But we need to drill down a bit further into the div with the classes “info-section” and “info-primary” then go inside the h2 or header 2 element which contains an A element or a hyperlink element and inside that link element there is a span element and inside that is the text we want to capture. We’ll come back to this in a minute when we’re writing the code.

We also want to go inside the div with the classes “info-section” and “info-secondary”. And inside that div we see a div with the classes: “phones phone primary” which contains the phone number that we want to extract.

There is also a sibling (or brother or sister element) with the class “adr” which holds 2 more divs: one with the class: “street-address” and another with the class “locality”. We'll have to combine these 2 divs to get the complete address we want to extract.

And usually that is the same structure for all the cards you see on websites like these. 

 

Writing our jQuery script

So now we need to write some code to extract all that info and paste it in our spreadsheet.

For this, we’re using jQuery which is a javascript library that is easier to read, use and learn than vanilla javascript.  I use Sublime Text 2 on a Mac, and also BBEdit You can also use Notepad++ on a PC. There are lots of free editors out there that you can use for this. Just don’t use Pages or MS Word. That simply won’t work. 

A jQuery file always uses the extension: .js

So that would then be: my-jQuery-file.js

If jQuery is loaded on the page, the jQuery file opens with:

(function ($) { 

and closes off with:

})(jQuery);"

And in between you write your code. 

Many webpages load jQuery by default because it’s so popular. But if it isn’t loaded, you will get an error. Don’t worry, I have fix for that. I’ll explain that in another video called “Loading jQuery for data scraping without software for absolute beginners”.

Here's an easy way to determine if jQuery is loaded on a page that you want to extract data from:
Try pasting this code below in the console of that page. Use the shortcut Option + Command + C to open the console and paste this code at the bottom of the console:

(function ($) {
$("body").css("background-color","yellow");
})(jQuery);

The background should turn into yellow.

Did it change to yellow?
If so, jQuery is loaded and you're good to go.
If not, you might want to check out my other video/tutorial mentioned above or try it on another website, mine for example.

Querying the DOM

So the 3 things we need to collect for each of the v-cards are: 
The name, the phone number, and the address

We are going to create an “array” for each of these 3. The simplest way to understand or visualise an array, is to think of it, as a container that contains a list of stuff.  We can give our array a name, just like you would name your child. It can be “Bob” or “Mindy”, or whatever you want it to be but I recommend to start your array name with a letter. 

And to declare an array you must use: 
the name of the array followed by a SPACE, an "=" EQUAL SIGN, a SPACE, "[ ]" SQUARE BRACKETS and close off with a SEMICOLON.

So for our purpose we are going to call them: 

arrayNames, for the list of names we want to extract
arrayPhoneNumbers, for the list of phone numbers we want to extract 
arrayAddresses, for the list of addresses we want to extract 

arrayNames = [];
arrayPhoneNumbers = [];
arrayAddresses = [];

Until here in our code, these arrays are empty.

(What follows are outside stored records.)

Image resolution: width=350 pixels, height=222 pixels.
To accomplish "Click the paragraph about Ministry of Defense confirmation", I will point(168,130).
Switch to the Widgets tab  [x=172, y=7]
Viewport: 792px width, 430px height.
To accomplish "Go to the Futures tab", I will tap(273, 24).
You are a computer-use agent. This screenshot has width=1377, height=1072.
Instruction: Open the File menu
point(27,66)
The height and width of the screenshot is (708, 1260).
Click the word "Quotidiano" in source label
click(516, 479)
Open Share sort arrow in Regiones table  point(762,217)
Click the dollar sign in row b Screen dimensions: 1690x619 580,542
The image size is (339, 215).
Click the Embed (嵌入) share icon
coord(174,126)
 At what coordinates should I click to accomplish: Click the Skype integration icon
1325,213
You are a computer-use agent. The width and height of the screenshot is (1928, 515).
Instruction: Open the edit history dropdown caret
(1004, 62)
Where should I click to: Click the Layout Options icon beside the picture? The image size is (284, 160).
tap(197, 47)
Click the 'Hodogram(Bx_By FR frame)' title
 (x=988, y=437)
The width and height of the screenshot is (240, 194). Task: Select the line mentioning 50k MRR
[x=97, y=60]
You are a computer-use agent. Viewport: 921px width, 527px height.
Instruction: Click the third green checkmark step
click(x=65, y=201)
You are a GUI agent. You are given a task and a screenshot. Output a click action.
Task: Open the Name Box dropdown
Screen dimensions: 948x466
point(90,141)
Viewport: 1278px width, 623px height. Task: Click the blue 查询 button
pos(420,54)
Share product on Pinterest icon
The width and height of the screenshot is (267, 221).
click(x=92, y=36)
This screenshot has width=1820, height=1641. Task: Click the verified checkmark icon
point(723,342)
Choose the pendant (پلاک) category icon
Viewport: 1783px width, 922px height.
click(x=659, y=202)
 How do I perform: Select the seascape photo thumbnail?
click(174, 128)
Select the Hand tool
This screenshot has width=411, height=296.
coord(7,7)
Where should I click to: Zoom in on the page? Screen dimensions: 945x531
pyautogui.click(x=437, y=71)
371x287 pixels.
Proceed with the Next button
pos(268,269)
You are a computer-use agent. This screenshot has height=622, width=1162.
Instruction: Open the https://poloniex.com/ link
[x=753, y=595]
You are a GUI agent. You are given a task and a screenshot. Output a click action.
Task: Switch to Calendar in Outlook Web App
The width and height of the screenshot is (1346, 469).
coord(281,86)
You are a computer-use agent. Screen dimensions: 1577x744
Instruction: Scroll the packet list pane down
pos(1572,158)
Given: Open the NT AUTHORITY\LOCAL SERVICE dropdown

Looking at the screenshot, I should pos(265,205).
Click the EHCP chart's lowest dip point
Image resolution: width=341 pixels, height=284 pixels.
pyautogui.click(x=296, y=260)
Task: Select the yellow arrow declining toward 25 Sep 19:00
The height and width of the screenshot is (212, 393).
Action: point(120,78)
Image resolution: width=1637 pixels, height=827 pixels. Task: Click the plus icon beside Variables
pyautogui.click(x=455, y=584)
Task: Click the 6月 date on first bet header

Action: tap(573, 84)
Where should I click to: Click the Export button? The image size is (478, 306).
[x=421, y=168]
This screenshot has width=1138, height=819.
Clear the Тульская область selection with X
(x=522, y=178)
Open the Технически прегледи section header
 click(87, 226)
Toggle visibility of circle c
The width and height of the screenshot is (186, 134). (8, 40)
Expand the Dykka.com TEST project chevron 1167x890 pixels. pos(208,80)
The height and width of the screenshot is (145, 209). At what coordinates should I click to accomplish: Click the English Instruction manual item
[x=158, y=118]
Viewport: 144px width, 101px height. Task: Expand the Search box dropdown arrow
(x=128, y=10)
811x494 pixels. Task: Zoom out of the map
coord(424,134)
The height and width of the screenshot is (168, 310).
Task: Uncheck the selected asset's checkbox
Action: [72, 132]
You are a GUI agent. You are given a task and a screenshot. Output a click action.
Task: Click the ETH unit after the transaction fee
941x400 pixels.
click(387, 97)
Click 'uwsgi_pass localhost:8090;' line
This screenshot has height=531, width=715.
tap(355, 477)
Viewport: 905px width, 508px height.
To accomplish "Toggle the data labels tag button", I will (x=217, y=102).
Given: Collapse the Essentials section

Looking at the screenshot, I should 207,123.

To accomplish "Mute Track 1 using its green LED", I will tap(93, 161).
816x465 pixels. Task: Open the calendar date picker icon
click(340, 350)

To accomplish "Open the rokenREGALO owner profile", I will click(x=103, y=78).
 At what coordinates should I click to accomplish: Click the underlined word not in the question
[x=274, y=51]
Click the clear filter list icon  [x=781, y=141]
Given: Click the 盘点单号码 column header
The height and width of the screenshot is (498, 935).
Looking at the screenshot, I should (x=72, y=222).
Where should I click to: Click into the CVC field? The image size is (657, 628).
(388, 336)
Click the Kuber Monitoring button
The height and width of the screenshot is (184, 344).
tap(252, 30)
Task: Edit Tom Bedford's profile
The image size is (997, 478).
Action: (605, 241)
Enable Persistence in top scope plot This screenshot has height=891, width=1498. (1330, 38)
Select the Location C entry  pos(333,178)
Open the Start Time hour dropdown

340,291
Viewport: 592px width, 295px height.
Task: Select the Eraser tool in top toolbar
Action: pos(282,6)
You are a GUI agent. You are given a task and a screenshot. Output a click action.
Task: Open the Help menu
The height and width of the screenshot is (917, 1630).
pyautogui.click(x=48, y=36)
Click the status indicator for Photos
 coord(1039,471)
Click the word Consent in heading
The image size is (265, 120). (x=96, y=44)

Now we need to write the code to grab all the relevant data and push it into one of these arrays. That’s the point of creating the arrays. And later on we're going to display the content of the arrays and then copy and paste it in our spreadsheet. You with me?

So what the heck is this? 

$(".v-card .info-section.info-primary h2 > a > span")

The "$" DOLLAR sign is used to access the jQuery library which allows us to use jQuery and all its methods and functions. Mostly we will be “querying the DOM”, in simple terms this means SEARCHING the HTML structure for “stuff”. 

This code drills down to the span element, just like we’ve done previously in the video. 
First, we find the div with the class “v-card” that contains a div with 2 classes: “info-section" and "info-secondary”. 

Note:
A class in CSS and jQuery is preceded by a "." DOT, a PERIOD sign, a FULL STOP. 
This means that multiple HTML elements can share the same class name and that is exactly what we want because there are so many elements with the class “v-card” on this page. 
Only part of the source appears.